#Setup
First we’ll load some packages, including the recent modelr for easy modeling, setting options to warn us whenever observations with missing values are ignored by our models.
library(tidyverse)
## -- Attaching packages -------------------------------------------------------------- tidyverse 1.3.0 --
## v ggplot2 3.3.1 v purrr 0.3.4
## v tibble 3.0.1 v dplyr 0.8.5
## v tidyr 1.1.0 v stringr 1.4.0
## v readr 1.3.1 v forcats 0.5.0
## -- Conflicts ----------------------------------------------------------------- tidyverse_conflicts() --
## x dplyr::filter() masks stats::filter()

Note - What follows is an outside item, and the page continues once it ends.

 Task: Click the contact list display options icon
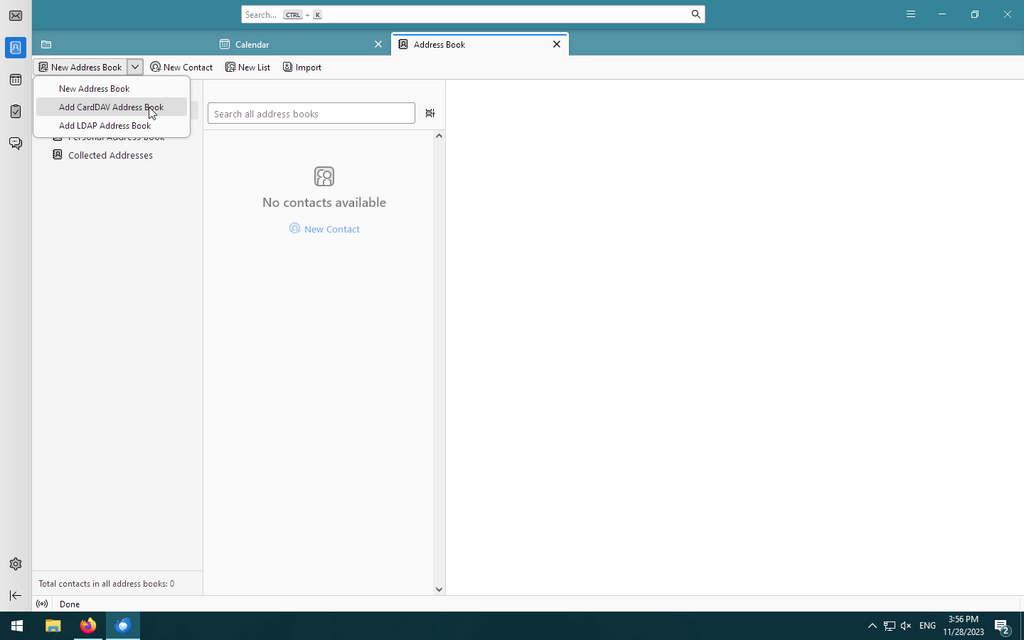tap(430, 113)
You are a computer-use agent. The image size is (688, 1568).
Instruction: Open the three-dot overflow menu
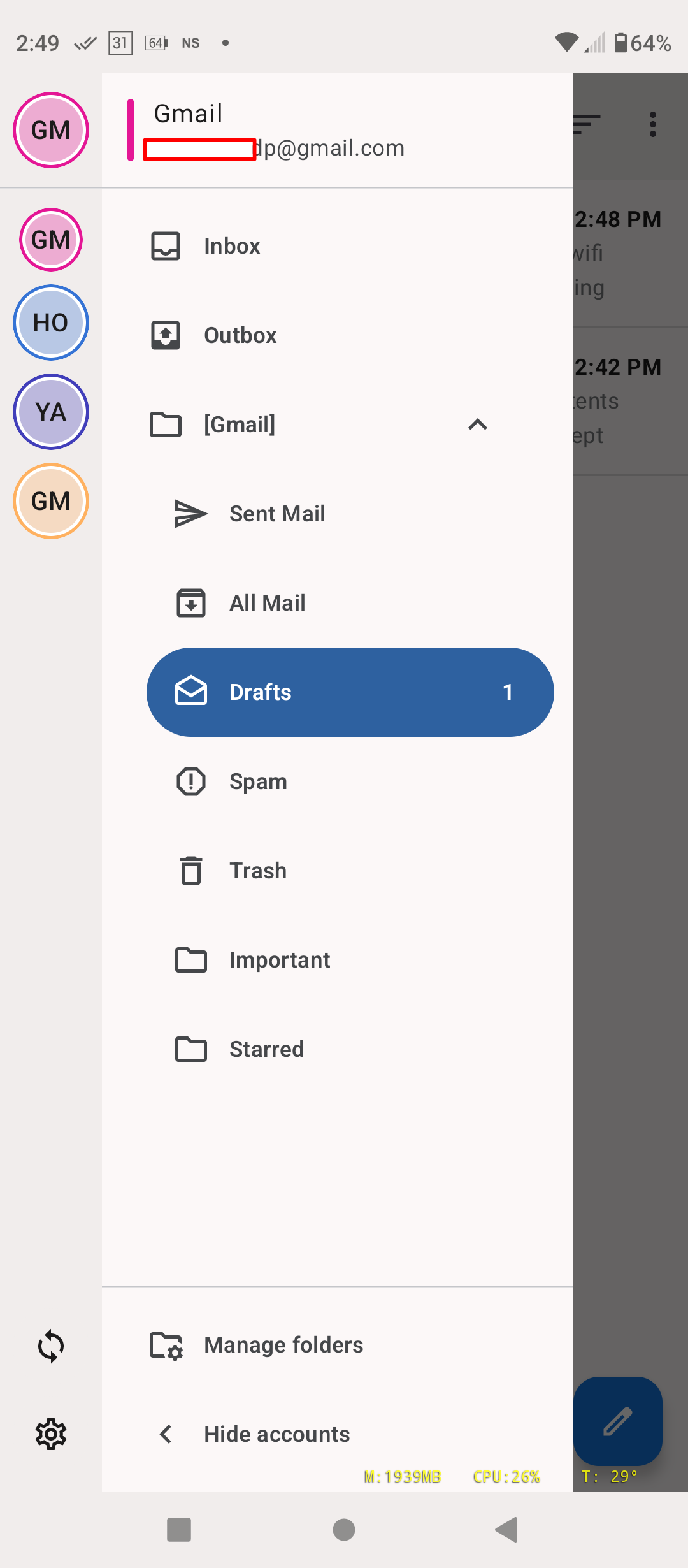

## x dplyr::lag() masks stats::lag()
library(scales)
##
## Attaching package: 'scales'
## The following object is masked from 'package:purrr':
##
## discard
## The following object is masked from 'package:readr':
##
## col_factor
library(modelr)
library(lubridate)
##
## Attaching package: 'lubridate'
## The following objects are masked from 'package:dplyr':
##
## intersect, setdiff, union
## The following objects are masked from 'package:base':
##
## date, intersect, setdiff, union
library(plotly)
##
## Attaching package: 'plotly'
## The following object is masked from 'package:ggplot2':
##
## last_plot
## The following object is masked from 'package:stats':
##
## filter
## The following object is masked from 'package:graphics':
##
## layout
theme_set(theme_bw())
options(repr.plot.width=4, repr.plot.height=3)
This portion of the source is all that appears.